Celeste 12/16/13 03:46 am Yes Shelley I haven't been able to post after Zorro posted and after your post...Same message.

And yes Melanie, I am afraid you are very correct re the airport. It was stated after the incident of a SO found in an engine at Kennedy, that they were acting to get "rid" of any SO. Unfortunately the SO sees an airport as a welcoming habitat..
Melanie 12/16/13 12:23 pm I looked at the source code for the last thread. Where things went wonky is in the HTML link. What happened is that someone forgot to close the link with quotes before the > and that's why Zorro's post is the last one and it's showing some fragments. I'll bet that if he went back in and added a " after the .html things would smooth out.
FOB Webmaster 12/17/13 08:45 pm "Unfortunately the SO sees an airport as a welcoming habitat."

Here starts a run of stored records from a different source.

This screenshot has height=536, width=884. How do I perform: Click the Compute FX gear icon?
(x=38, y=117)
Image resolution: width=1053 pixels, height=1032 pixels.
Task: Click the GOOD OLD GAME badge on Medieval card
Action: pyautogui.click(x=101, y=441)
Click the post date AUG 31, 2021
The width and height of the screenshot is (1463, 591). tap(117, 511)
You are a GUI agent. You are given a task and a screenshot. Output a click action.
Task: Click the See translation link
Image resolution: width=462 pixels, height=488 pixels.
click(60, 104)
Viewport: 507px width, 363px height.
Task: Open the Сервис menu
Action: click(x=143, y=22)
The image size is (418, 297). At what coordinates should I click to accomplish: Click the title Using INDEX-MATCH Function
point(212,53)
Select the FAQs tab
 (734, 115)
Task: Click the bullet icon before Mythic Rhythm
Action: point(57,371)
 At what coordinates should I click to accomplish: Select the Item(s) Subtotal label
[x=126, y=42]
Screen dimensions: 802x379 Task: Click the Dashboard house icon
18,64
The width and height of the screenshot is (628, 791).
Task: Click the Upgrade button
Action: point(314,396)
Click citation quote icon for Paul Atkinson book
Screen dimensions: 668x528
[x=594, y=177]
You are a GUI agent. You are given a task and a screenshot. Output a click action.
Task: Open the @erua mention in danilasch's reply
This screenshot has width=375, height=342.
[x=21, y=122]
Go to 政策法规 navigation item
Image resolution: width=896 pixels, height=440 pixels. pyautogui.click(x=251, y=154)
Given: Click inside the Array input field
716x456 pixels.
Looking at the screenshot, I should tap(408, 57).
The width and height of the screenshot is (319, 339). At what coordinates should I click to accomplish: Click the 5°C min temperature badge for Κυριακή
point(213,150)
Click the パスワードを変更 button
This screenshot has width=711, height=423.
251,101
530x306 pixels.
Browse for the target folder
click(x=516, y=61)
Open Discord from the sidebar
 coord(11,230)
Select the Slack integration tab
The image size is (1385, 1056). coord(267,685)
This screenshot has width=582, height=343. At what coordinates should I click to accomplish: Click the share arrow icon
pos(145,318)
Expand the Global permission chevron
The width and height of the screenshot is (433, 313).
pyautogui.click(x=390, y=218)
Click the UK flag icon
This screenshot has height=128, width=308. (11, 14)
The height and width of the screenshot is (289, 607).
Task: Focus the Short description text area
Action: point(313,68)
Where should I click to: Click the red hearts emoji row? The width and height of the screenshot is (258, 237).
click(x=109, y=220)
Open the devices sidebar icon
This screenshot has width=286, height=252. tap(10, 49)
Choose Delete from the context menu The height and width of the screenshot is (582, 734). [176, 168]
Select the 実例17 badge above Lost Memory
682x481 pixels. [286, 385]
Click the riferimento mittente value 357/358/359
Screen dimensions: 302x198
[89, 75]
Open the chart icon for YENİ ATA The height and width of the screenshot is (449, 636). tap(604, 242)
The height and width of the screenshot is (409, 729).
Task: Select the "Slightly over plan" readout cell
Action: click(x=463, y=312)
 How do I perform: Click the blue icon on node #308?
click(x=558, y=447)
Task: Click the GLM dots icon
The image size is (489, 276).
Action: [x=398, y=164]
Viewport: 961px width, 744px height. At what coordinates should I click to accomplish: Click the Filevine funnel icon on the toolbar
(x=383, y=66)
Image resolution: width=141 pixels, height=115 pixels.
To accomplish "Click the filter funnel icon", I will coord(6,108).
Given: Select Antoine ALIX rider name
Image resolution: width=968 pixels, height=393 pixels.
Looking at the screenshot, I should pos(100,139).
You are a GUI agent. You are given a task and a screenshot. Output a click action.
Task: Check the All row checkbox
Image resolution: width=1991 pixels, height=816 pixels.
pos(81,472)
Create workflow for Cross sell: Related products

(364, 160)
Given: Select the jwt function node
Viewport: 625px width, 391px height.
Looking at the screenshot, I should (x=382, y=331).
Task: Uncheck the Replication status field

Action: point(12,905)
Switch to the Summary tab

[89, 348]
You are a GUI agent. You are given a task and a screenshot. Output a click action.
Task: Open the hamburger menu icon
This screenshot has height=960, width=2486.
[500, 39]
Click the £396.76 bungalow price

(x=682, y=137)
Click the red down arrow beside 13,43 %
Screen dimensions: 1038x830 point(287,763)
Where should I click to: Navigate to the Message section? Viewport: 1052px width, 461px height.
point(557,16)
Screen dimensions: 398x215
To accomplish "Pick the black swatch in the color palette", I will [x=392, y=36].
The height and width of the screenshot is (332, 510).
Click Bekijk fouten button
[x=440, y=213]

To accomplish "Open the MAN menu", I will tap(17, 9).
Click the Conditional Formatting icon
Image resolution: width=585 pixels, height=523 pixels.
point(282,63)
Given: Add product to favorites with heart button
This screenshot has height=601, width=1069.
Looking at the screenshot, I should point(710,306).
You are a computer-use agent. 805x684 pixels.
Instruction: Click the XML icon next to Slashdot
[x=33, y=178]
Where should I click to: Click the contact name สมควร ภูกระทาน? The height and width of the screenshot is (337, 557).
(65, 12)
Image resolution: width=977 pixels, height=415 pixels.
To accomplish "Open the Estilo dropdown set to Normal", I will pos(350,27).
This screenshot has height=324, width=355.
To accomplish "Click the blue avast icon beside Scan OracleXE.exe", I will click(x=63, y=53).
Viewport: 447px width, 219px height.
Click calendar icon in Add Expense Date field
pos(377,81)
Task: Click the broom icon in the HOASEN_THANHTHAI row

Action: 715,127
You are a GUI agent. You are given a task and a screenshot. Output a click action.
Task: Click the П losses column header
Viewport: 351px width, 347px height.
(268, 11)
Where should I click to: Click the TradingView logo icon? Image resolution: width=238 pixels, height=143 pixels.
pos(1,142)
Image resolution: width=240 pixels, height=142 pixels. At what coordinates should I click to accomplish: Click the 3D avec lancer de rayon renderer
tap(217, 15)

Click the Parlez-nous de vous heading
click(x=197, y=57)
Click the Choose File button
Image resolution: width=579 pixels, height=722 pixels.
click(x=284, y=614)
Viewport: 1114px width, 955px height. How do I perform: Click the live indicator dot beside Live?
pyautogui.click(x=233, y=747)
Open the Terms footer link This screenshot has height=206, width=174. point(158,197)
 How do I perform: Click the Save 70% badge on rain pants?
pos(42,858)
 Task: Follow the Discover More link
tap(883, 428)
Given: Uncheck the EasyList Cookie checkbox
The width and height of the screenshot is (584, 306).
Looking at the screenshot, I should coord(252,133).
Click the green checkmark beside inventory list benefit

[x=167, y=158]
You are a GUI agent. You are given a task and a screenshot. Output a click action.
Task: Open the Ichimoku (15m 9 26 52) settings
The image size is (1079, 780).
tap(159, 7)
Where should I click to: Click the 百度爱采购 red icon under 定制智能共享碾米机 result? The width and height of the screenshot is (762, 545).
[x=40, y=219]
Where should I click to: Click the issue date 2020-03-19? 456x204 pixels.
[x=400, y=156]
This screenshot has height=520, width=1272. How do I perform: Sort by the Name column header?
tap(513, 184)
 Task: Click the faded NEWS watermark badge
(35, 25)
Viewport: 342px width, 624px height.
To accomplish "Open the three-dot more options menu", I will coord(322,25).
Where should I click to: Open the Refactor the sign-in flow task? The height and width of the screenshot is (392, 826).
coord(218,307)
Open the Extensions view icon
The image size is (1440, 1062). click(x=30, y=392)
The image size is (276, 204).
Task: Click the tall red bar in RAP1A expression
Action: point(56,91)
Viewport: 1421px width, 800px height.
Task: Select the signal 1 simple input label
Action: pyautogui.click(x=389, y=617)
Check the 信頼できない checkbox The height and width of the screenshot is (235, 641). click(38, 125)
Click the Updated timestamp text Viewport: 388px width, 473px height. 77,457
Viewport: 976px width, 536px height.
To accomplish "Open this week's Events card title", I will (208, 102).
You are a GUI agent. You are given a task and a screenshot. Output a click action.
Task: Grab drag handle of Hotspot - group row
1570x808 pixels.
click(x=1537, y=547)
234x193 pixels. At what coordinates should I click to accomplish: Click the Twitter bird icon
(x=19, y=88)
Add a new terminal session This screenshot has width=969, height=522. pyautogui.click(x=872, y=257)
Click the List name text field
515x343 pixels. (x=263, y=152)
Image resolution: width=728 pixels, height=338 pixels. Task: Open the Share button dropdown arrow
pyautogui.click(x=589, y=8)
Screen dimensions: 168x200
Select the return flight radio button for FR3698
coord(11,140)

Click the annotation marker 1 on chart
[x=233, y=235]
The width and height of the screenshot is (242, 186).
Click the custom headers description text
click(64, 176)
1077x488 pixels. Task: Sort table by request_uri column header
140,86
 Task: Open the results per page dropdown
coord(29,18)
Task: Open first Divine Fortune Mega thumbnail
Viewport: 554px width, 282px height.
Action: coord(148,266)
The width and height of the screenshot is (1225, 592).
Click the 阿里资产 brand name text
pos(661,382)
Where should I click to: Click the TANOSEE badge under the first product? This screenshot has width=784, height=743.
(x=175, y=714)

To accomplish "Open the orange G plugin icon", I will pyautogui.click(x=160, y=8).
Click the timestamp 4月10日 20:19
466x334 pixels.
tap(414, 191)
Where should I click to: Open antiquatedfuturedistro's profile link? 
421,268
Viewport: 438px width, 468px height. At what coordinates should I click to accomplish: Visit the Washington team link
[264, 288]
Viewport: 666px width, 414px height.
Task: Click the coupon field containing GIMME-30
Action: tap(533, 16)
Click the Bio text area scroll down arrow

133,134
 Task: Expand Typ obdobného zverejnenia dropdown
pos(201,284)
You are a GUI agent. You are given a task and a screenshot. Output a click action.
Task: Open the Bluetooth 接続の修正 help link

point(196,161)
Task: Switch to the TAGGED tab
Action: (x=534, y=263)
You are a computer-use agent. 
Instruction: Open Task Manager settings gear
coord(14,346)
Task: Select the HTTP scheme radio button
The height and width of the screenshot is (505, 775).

Well, that's the problem. The media acted like the Hudson incident was the first bird strike in history, and ever since then each one is a major news story. In reality, they'd been happening all along, but the Hudson story suddenly made them newsworthy and birds have been paying for it.

But if you look at an airport, many of them look like they were created to attract birds. Big open fields, small ponds and wetlands, and even nest-worthy forests. The environment at Orlando International Airport looks like a wildlife refuge. Heck, I've even seen a bald eagle on the tarmac, while I was sitting on the plane. And Orlando Airport has torn down their share of eagle nests in the surrounding forests as a result.

If we're going to make the airport environments so attractive to birds, we have to accept the occasional bird strike. It's a hazard of flying -- like lightning strikes, mechanical breakdowns, and human error.